The gist of the electoral law proposal by the Orthodox Gathering, which has garnered widespread criticism, is that each sect elects its own lawmakers to ensure a fairer representation.

Bkirki, the seat of the Maronite patriarchate, launched a series of meetings this year aimed at bridging the gap between rival Maronite leaders. One of the objectives of the meetings was to formulate an electoral law for the upcoming 2013 parliamentary elections that would better represent Christians.

“The electoral law aims at reaching elections that reflect popular will and true representation between all components of society and especially for the principle of equality,” the statement added.

Headed by Maronite Patriarch Beshara Rai, the meeting Friday gathered rival politicians such as Kataeb leader Amine Gemayel, Lebanese Forces chief Samir Geagea, the head of the Free Patriotic Movement Michel Aoun and Marada Movement boss Sleiman Franjieh.

The committee, which was originally tasked to design an electoral law, includes MPs from different Christian parties including Kataeb MP Sami Gemayel and FPM MP Alain Aoun.

The statement also said that failure to achieve equal representation threatens stability in Lebanon.

The Orthodox Gathering, which includes businessmen, politicians and Greek Orthodox clerics, was formed earlier this year in protest at what they say is the marginalization of the Greek Orthodox sect in Lebanon.

“We haven’t yet come out with a final version on the electoral law,” Lebanese Forces MP Strida Geagea said at end of the meeting in Bkirki, seat of the Maronite church Friday.

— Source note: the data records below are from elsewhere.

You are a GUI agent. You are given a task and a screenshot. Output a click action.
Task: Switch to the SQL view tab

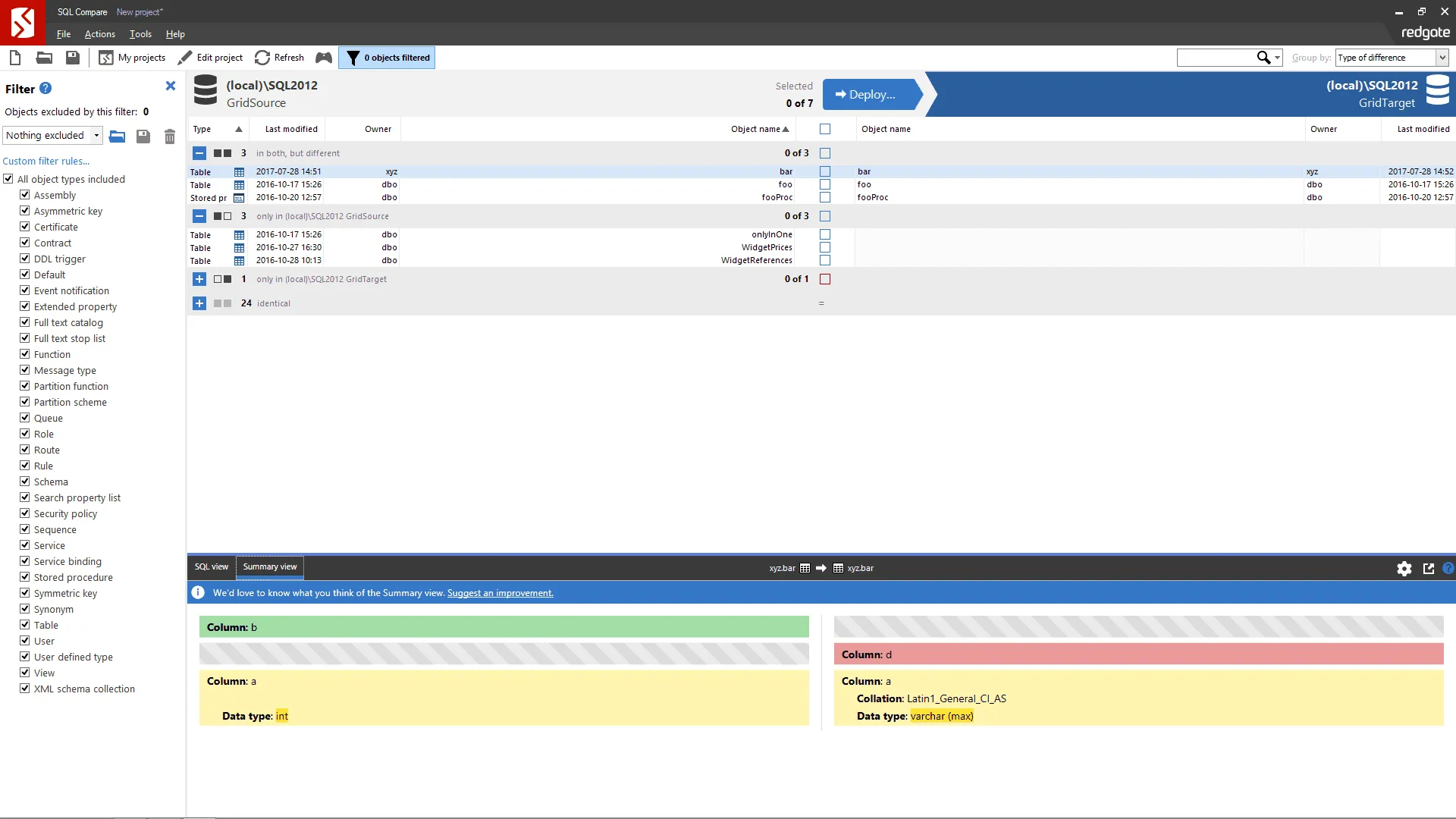point(211,566)
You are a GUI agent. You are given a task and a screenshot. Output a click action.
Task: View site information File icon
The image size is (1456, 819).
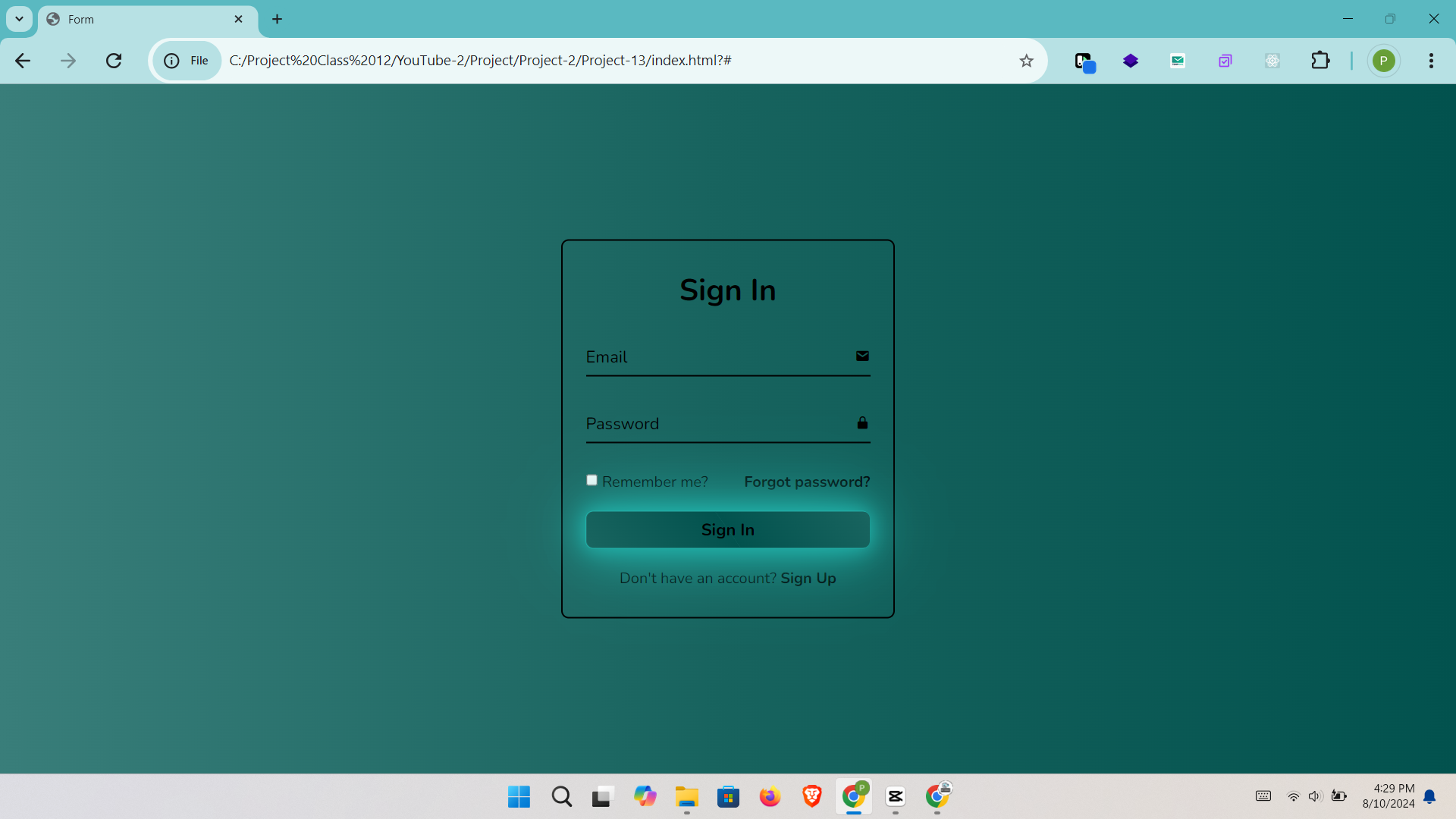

“There are common points,” Geagea acknowledged, adding that the Lebanese Forces supports a proposal suggested by the Orthodox sect.

Kataeb MP Nadim Gemayel echoed Geagea’s statements, saying participants at the meeting, which lasted three hours, did not “reach a comprehensive agreement on the elections law.”

“Whatever the new law, it is useless given the presence of weapons that could put pressure on citizens,” Gemayel said, referring to the weapons of Hezbollah which the party insists are essential in order to defend against Israeli aggression.

“We cannot finalize the election law when arms are pointed to people’s heads,” he said, stressing that the issue of weapons should be settled before any decision is taken on the elections law.

There had been indications that participants at the meeting would discuss non-state arms and the army’s authority over all Lebanese territory.